## Источник:
Выбор редакции

«Вечная» Сонечка: попытка обретения архетипа

Людмила Короткова анализирует Достоевского

Сонечка, Сонечка Мармеладова, вечная Сонечка, пока мир стоит!
Ф. Достоевский. Преступление и наказание

Особый интерес для литературоведения представляют архетипические мотивы, взятые как в разных национальных литературах, так и в литературе одного конкретного народа. Архетипы закрепляют в культурном сознании ситуации и варианты поведения, общие для исторической или национальной ментальности. В русской литературе наряду с повторяющимися образами «маленького человека», «лишнего человека» и т.  д.  — на протяжении XIX–XX веков функционирует образ «вечной» Сонечки, берущий начало в романе Достоевского «Преступление и наказание» (1866). Затем он видоизменяется, сохраняя устойчивость архетипа, обрастает новыми смыслами в «Повести о Сонечке» (1938) Марины Цветаевой, рассказе Татьяны Толстой «Соня» (1984) и повести Людмилы Улицкой «Сонечка» (1992).

Что же кроме имени объединяет «Сонечек» у писателей-женщин, затеявших литературную игру с творчеством Достоевского, и в какой архетип складываются генетические связи их родства?

Имя «Соня» — один из вариантов полного имени «София», которое в переводе с древнегреческого языка означает «мудрость», «премудрость», «мудрая». Существует вариант перевода «разумность», «наука». В русской литературе многие писатели наделяли этим именем героинь своих произведений: Софья, племянница Стародума в комедии Д. Фонвизина «Недоросль», Софья Павловна Фамусова в комедии «Горе от ума» А. Грибоедова… В дальнейшем писатели чаще стали использовать имя «Соня» и даже «Сонечка», создав совершенно новый женский образ.
В «Преступлении и наказании» Соня — дочь спившегося чиновника Семена Захаровича Мармеладова, жена которого, Катерина Ивановна, не видя другого способа спасения для троих малолетних детей, убеждает ее пойти по желтому билету. Поднимая запретную тему, Достоевский создает весьма противоречивый образ: «…совершается буквальное совмещение образов проститутки и мадонны» [Боренстайн 2001: 302].
На наш взгляд, подобная двойственность сомнительна: автор вовсе не акцентирует внимание на Соне-блуднице, а показывает скорее Соню-жертву — хрупкую, беззащитную девочку. Таково портретное описание Сони: «…несмотря на свои восемнадцать лет, она казалась почти еще девочкой, гораздо моложе своих лет, совсем почти ребенком…»
Как полагает Г. Ребель, род занятий Сони Мармеладовой явно противопоставляется ее внутреннему миру, о чем свидетельствует антитеза ее «профессионального» наряда и лица [Ребель 2007: 48]:

Соня остановилась в сенях <…> и глядела как потерянная, не сознавая, казалось, ничего, забыв и о своем перекупленном из четвертых рук, шелковом, неприличном здесь, цветном платье с длиннейшим и смешным хвостом, и необъятном кринолине, загородившем всю дверь, и о светлых ботинках, и об омбрельке, ненужной ночью, но которую она взяла с собой, и о смешной соломенной круглой шляпке с ярким огненного цвета пером.

## Задание 1:
Оформите записи таблицей Markdown со столбцами «Номер» и «Строка». Возьмите строки от начала записей до строки с «Action: [37, 45]» включительно, а пустые строки пропустите.

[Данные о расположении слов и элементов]
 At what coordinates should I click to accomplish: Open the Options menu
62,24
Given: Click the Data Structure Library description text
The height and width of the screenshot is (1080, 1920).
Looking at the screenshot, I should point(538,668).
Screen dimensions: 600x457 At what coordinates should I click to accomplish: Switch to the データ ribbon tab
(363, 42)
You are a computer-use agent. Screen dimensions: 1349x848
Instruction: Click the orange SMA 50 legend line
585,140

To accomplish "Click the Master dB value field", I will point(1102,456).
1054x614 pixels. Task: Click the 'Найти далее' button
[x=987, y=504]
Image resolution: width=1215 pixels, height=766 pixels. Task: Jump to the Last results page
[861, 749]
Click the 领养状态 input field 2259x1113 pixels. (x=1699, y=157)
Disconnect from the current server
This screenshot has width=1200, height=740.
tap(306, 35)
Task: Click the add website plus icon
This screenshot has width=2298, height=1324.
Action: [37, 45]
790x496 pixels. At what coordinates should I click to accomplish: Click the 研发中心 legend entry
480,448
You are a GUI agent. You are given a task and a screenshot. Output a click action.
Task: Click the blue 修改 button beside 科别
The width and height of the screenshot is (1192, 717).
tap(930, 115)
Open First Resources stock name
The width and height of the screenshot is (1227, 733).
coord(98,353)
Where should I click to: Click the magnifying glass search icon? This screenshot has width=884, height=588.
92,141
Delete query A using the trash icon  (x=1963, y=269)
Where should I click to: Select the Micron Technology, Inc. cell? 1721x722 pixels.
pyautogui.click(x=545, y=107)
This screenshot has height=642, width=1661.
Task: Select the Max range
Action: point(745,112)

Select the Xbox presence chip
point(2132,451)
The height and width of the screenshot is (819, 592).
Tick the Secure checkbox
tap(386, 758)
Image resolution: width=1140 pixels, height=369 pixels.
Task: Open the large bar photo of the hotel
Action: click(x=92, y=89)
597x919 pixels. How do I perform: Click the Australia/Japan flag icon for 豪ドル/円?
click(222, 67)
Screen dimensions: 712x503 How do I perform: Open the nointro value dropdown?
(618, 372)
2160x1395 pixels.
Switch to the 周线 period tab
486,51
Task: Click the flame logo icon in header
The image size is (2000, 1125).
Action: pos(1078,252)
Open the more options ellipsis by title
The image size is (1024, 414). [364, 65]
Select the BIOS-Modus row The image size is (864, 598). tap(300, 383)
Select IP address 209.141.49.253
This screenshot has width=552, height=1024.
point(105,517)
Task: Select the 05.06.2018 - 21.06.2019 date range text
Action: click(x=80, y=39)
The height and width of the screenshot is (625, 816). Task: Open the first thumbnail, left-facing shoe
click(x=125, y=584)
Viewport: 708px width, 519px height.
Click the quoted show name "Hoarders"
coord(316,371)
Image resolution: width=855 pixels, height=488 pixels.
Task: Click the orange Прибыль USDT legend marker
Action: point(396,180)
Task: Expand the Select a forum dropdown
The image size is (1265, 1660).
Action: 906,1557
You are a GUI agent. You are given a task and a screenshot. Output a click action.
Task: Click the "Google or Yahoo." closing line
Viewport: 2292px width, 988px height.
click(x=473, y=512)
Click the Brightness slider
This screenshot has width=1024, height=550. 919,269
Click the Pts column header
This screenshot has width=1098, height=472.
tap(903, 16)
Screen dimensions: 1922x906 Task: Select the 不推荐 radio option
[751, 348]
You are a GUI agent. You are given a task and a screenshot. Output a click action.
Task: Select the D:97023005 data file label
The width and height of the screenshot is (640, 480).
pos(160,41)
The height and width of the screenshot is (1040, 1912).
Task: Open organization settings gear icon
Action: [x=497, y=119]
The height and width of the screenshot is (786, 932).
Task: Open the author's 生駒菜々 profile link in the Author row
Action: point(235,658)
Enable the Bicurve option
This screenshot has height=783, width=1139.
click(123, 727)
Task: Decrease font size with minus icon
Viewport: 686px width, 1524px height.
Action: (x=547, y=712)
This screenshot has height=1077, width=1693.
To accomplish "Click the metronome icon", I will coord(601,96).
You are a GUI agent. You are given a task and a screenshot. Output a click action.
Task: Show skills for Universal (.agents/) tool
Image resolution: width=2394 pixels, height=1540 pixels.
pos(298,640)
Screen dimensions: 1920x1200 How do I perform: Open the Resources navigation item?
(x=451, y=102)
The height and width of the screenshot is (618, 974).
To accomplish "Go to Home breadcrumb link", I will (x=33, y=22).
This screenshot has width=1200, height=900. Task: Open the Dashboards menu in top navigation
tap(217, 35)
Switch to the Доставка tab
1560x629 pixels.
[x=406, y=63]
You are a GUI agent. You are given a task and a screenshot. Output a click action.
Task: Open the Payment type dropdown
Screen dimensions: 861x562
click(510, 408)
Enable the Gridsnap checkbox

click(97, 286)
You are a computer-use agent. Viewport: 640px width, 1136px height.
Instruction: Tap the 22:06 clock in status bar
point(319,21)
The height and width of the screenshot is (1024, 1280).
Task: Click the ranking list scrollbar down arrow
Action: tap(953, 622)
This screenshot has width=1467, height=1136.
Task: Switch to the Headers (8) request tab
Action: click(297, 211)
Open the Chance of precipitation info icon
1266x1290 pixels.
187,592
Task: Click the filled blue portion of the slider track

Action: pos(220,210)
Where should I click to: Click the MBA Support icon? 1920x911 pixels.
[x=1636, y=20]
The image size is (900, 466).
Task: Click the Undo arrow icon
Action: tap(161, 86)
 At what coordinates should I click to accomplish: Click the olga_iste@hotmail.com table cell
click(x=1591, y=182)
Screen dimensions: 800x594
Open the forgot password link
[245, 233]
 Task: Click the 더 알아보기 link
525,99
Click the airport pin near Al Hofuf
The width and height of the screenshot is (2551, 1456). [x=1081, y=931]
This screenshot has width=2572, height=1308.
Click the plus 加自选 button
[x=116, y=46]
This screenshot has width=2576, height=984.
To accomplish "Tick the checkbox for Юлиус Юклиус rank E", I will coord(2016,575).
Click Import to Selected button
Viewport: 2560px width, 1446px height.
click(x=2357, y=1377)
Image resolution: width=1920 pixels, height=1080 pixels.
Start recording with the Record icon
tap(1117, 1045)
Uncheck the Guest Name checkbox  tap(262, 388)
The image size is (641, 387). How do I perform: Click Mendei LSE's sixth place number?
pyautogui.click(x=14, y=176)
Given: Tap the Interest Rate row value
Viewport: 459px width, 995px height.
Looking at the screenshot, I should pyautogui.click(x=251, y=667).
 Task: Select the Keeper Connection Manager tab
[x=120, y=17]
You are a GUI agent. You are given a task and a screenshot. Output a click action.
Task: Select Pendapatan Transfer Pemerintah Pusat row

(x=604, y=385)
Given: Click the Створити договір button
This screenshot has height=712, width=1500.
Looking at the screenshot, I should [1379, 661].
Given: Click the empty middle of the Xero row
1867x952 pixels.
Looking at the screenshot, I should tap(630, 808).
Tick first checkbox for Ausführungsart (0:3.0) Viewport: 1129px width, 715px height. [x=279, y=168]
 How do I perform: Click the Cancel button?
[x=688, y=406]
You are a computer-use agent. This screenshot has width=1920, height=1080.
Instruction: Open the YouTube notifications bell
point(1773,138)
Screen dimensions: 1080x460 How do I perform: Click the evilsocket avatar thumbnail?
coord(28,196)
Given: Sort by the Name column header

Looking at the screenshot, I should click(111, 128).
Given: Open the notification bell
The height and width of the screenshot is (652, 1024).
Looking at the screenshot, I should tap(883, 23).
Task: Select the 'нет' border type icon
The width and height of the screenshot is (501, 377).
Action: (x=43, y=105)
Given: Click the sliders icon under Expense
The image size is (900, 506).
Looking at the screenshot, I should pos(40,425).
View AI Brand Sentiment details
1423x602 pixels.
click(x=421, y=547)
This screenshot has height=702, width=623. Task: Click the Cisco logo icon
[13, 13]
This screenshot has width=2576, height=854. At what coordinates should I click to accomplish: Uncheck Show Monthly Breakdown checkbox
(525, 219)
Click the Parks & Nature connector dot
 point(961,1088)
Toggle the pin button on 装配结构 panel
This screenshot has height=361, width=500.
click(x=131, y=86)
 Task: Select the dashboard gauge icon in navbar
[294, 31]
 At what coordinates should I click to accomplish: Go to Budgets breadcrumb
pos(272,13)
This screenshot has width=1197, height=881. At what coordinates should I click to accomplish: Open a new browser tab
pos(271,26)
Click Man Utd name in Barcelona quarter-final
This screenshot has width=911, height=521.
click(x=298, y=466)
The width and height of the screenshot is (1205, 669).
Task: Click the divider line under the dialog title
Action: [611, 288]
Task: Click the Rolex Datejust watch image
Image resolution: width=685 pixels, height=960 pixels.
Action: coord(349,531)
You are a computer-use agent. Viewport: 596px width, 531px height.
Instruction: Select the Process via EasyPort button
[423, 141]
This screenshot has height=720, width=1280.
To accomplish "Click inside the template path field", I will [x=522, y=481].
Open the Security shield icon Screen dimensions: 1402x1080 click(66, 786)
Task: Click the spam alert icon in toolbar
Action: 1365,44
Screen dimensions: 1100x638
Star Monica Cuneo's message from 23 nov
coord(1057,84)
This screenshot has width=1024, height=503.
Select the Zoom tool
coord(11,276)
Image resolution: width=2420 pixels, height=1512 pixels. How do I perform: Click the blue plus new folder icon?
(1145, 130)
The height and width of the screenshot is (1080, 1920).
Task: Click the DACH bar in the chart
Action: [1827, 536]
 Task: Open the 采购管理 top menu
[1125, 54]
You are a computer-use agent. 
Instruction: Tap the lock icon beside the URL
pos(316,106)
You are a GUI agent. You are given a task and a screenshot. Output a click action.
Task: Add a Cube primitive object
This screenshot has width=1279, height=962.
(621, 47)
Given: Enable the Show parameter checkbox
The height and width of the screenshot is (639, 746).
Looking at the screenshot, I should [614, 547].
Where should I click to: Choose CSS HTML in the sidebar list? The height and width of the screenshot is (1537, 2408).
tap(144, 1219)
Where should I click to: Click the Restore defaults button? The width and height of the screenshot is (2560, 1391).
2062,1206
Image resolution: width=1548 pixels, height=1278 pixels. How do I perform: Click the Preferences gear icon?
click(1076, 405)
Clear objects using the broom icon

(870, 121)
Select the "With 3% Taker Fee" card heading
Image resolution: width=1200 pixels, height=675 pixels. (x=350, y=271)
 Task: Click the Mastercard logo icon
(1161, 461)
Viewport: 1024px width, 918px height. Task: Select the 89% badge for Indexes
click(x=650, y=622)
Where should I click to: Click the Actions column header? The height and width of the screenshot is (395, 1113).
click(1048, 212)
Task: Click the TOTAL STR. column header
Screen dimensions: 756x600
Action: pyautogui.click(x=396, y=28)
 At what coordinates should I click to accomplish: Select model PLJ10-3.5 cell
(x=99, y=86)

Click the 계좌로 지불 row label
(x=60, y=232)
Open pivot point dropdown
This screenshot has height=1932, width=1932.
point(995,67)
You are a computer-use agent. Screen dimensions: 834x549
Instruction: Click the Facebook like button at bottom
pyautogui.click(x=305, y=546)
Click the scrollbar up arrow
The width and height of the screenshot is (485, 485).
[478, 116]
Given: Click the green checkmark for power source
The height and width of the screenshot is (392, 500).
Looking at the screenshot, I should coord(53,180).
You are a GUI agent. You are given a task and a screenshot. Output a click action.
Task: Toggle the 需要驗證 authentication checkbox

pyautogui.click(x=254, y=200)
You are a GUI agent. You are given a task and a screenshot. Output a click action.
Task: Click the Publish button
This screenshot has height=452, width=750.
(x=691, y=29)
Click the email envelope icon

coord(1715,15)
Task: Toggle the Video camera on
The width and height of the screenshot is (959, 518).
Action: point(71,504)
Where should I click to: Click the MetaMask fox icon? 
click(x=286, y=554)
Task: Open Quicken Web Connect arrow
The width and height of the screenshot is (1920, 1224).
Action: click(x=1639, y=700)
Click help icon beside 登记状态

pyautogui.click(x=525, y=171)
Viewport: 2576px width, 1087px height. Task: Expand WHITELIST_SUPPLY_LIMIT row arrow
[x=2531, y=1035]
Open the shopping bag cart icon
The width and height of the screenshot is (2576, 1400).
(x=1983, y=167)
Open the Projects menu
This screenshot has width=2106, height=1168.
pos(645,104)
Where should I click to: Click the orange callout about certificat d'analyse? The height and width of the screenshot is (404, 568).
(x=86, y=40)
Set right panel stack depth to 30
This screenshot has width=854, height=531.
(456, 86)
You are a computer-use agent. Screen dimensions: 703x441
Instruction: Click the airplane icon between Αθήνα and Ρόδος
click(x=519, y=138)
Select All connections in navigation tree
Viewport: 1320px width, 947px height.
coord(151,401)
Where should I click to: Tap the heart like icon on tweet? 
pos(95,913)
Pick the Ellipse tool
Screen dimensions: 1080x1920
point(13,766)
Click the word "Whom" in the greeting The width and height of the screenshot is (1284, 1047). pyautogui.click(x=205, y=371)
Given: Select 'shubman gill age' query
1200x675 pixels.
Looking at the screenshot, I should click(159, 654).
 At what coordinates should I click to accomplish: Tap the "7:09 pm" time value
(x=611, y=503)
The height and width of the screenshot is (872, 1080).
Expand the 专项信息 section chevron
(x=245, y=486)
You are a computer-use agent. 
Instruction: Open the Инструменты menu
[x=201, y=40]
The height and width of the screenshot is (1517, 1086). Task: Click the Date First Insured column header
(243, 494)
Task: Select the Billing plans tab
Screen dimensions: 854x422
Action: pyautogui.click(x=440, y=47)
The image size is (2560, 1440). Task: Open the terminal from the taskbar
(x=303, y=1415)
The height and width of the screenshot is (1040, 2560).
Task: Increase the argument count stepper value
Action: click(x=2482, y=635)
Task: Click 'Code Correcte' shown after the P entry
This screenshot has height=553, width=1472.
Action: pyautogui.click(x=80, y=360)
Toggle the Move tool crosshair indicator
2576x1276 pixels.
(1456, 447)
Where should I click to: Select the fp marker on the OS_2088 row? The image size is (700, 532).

## Задание 2:
Сколько лет Соне Мармеладовой по портретному описанию, которое приводится в статье о «вечной» Сонечке?

## Ожидаемый ответ 1:
| Номер | Строка |
|---|---|
| 1 |  At what coordinates should I click to accomplish: Open the Options menu |
| 2 | 62,24 |
| 3 | Given: Click the Data Structure Library description text |
| 4 | The height and width of the screenshot is (1080, 1920). |
| 5 | Looking at the screenshot, I should point(538,668). |
| 6 | Screen dimensions: 600x457 At what coordinates should I click to accomplish: Switch to the データ ribbon tab |
| 7 | (363, 42) |
| 8 | You are a computer-use agent. Screen dimensions: 1349x848 |
| 9 | Instruction: Click the orange SMA 50 legend line |
| 10 | 585,140 |
| 11 | To accomplish "Click the Master dB value field", I will point(1102,456). |
| 12 | 1054x614 pixels. Task: Click the 'Найти далее' button |
| 13 | [x=987, y=504] |
| 14 | Image resolution: width=1215 pixels, height=766 pixels. Task: Jump to the Last results page |
| 15 | [861, 749] |
| 16 | Click the 领养状态 input field 2259x1113 pixels. (x=1699, y=157) |
| 17 | Disconnect from the current server |
| 18 | This screenshot has width=1200, height=740. |
| 19 | tap(306, 35) |
| 20 | Task: Click the add website plus icon |
| 21 | This screenshot has width=2298, height=1324. |
| 22 | Action: [37, 45] |

## Ожидаемый ответ 2:
Восемнадцать лет.